How did two teens get away with being arrested and charged with a crime 30 times, yet still be free?
That’s the question Anthony Brooks’ family is asking.
Brooks was gunned down Nov. 10 outside a Shell gas station along Campbellton Road.
Now, his aunt Tawanna Brooks must leave a 1 p.m. funeral for Anthony Brooks to attend a 2:30 p.m. court appearance Thursday for Charlie and Isaac McDaniel, the teenage brothers arrested in connection with the shooting.
According to witnesses, Anthony Brooks was at the gas station looking to do an odd job when he confronted the McDaniel brothers about recent carjackings in the neighborhood.
Police released few details at the news conference Monday on what led to the confrontation, only calling it a “verbal disagreement,” but said Anthony Brooks did not have any interaction with the brothers before the day of the shooting.
The teens have a checkered past.
According to Atlanta police, they are members of a gang, were not enrolled in school and have had more than 100 interactions with police.
At a news conference earlier this week, Maj. Todd Coyt said the brothers had been arrested and charged 30 times, something Anthony Brooks’ family can’t grasp.
“When I heard that I was sickened all over again,” Tawanna Brooks told Channel 2 Action News. “I don’t understand how anybody could have 30 charges, be arrested 30 times, and still be able to walk the streets.

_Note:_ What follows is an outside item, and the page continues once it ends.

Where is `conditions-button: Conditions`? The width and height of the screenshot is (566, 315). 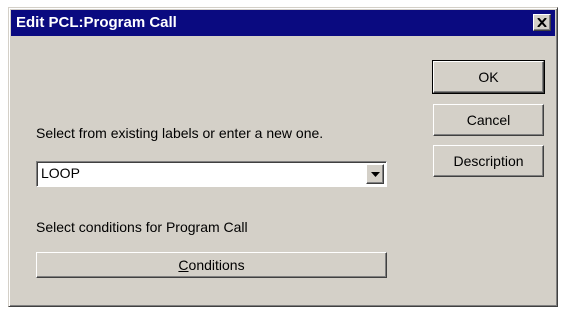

I don’t care how old they were.”
The teens’ mother arranged for them to turn themselves into their church, something Tawanna Brooks called “a show.”
“Taking them to church to turn themselves in?” she said. “They should’ve been in church Sunday morning, that Sunday, the previous Sunday, the Sunday before that. They obviously were not.”
Cobb County officials told Channel 2 the teens faced entering auto and gang-related charges earlier this year, but a juvenile judge determined they were incompetent to stand trial.
Age aside, Tawanna Brooks faults the teens, who haven’t formally been charged with murder, with her nephew’s death.
“I am not holding the parents responsible,” she said. “I am not holding the judicial system responsible. Nobody put those guns in those boys’ hands and told them to shoot my nephew. They’re 100 percent responsible for what they did.”